Hermione tomo aire en un intento desesperado por tranquilizarse y encontrar las palabras correctas para hacer entrar a su hija en razón. Sus manos temblaban a causa de la rabia y la cabeza estaba a punto de estallarle, pero hizo todo el acopio de su autocontrol para tratar de dialogar con ella y arreglar las cosas.

-Escucha –la tomo de la mano y se sentó junto a ella en la cama, haciendo a un lado un par de cojines- Yo sé que crees que ese muchacho es el amor de tu vida.

-No lo "creo" mamá–la interrumpió Rose- lo sé.

Hermione le hizo un gesto para que le permitiera hablar. Por un momento le recordó tanto a… a sí misma. Habían pasado tantos años desde que tuvo esa edad que casi había olvidado por completo lo que se sentía amar a alguien con esa resolución, con esa entrega, con tal grado de ¿pasión? pensó amargamente.

-Aun eres muy joven –prosiguió- y no tienes idea de lo que significa el amor.

-Tú eras mucho más joven cuando te comprometiste con papá.

-¡Y no funciono! -dijo desesperada poniéndose de pie ¿Es que era tan difícil hacerla entender?- ¡Éramos muy niños y estaba la guerra! y por un año no vi la cara de nadie más que la de tu padre y Harry, tampoco es que tuviera muchas opciones.
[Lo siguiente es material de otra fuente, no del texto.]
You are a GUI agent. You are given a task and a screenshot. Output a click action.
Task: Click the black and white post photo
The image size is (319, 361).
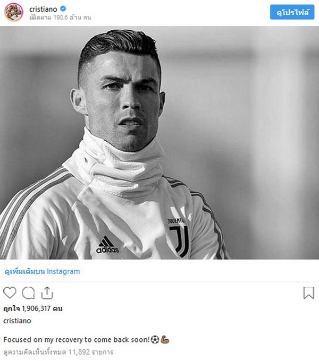pyautogui.click(x=160, y=143)
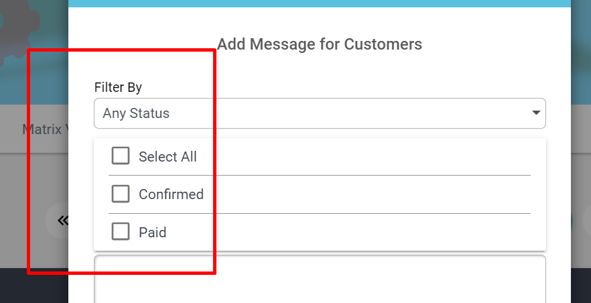Click the blue header bar of the dialog
The image size is (591, 303).
[320, 3]
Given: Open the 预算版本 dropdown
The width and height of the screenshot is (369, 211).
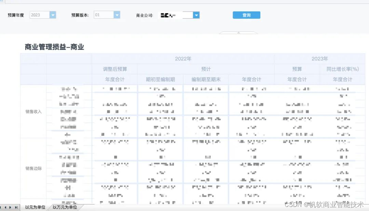Looking at the screenshot, I should 117,15.
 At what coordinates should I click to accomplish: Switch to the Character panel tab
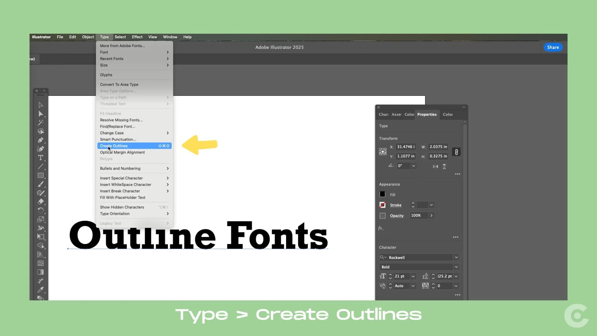pyautogui.click(x=383, y=114)
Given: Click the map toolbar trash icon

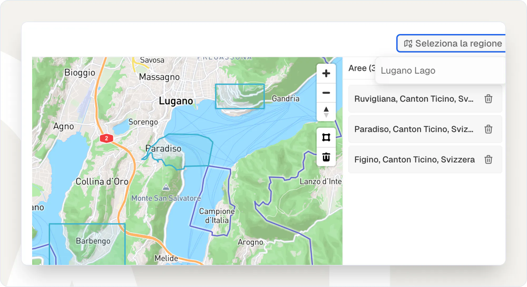Looking at the screenshot, I should click(x=326, y=157).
-¿Quieres decir que no amabas a papa?

Rose miraba a su madre como si tratara de arrebatarle una confesión y Hermione sabía cuál era. Ella quería escuchar que la entendía, que había amado a su padre con la misma fuerza con la que ella amaba a ese muchacho desde el primer momento en que lo vio y que siempre supo que estarían juntos, pero ese no fue el caso. Sin embargo si comprendía por lo que estaba pasando, tal vez más de lo que Rose suponía y era eso lo que temía más, no quería ver a su hija sufrir, al menos no como ella lo hizo.
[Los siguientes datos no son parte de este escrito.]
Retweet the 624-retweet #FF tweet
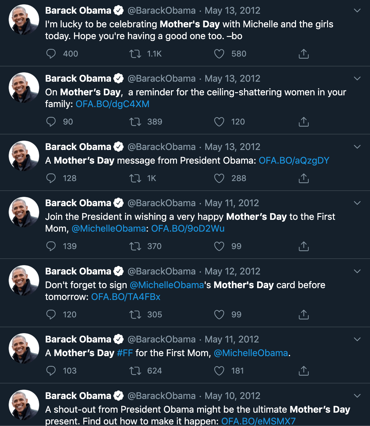The width and height of the screenshot is (370, 426). coord(135,370)
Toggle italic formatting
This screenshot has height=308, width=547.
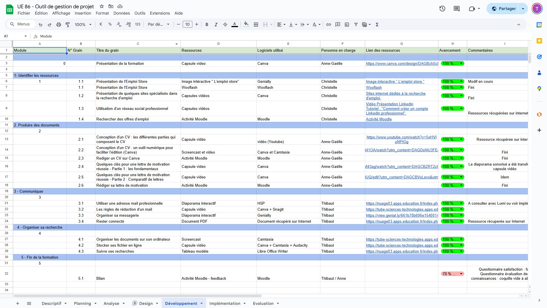pos(216,25)
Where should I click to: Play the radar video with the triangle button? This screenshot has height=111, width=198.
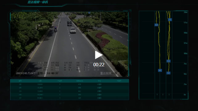[x=99, y=55]
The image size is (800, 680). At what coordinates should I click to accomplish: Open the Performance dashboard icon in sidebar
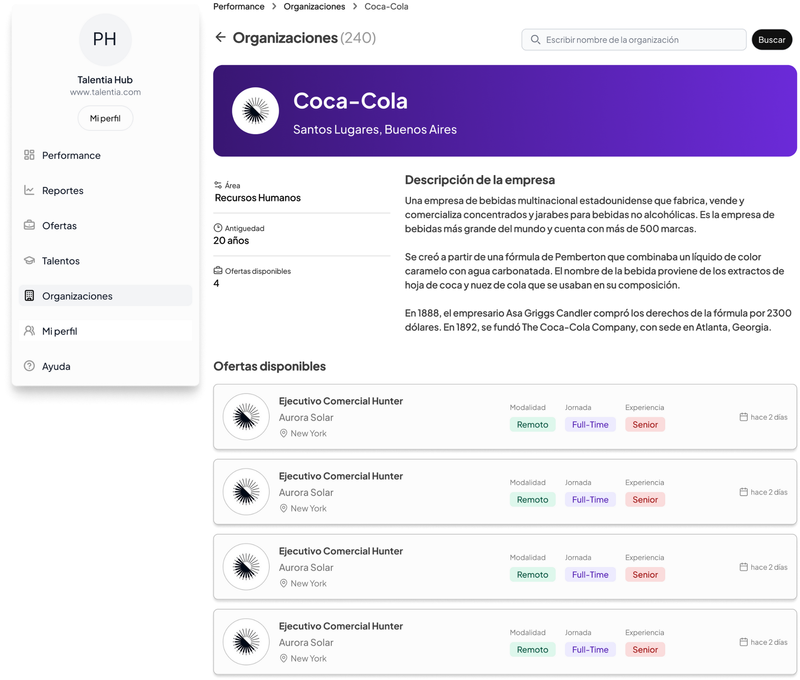29,155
-Lo que quiero decir es que cuando uno tiene tu edad, las emociones se viven de una manera tan intensa que crees que te faltara vida para vivirla, pero no es así. Hay muchísimas cosas que influyen en el destino de una relación además del amor; está el carácter, la familia, las costumbres, la sociedad. El amor no lo puede todo no importa con cuanta fuerza los creas.

-El mío sí.

¡Por Merlín! ¿Con que clase de descerebrada estaba hablando? Ahora entendía porque Harry hacia tantos corajes con ella, si tenía aunque sea un poco de la incongruencia con la que su hija se estaba manejando.

-Ese amor que dices tener por ese jovencito…
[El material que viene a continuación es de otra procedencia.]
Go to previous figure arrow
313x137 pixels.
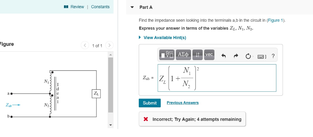(85, 45)
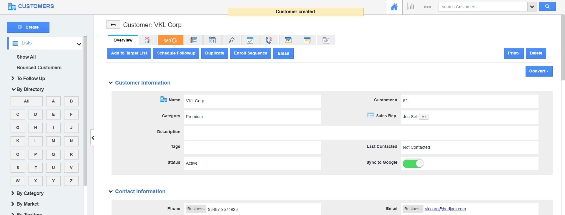
Task: Click the Schedule Followup button
Action: pyautogui.click(x=176, y=53)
-Scorpius, madre, se llama Scorpius

-De acuerdo –endureció sin querer la voz- ese amor que dices tener por Scorpius no dudo de que sea real, de que lo sientas como si fuera lo más grande que te ha pasado en la vida, pero apenas estas empezando a vivir y aun te falta mucho por aprender, con el tiempo te darás cuenta que hay más, tendrás nuevas experiencias, iras a otros lugares, conocerás a otra gente a otros muchachos y te enamoraras una vez mas

-Yo no quiero a otros muchachos, mamá, lo quiero a el.

-¡Ya basta Rose! ¡Suficiente! –Exploto al fin- ¡Vas a olvidarte de ese muchachito y fin de la discusión!

-¿Por qué? ¿Por qué lo dices tú? –Se puso de pie hecha una furia.

-Sí, porque lo digo yo y porque seguramente sus padres opinan lo mismo ¿o qué? ¿Su familia está encantada de tener de nuera a una mestiza? –la mirada de Rose lo dijo todo, pero ni por un instante pensó en cambiar de opinión - ¿Acaso van a pasar por encima de todos por este capricho?

-¡No es un capricho! –Grito enfurecida- ¡Scorpius y yo nos amamos y si tenemos que renunciar a nuestras familias para estar juntos pues lo haremos y ni tu ni su madre podrá impedirlo! –seguido de eso cruzo la habitación rumbo a su alcoba donde cerró la puerta con tal fuerza que cimbro la casa.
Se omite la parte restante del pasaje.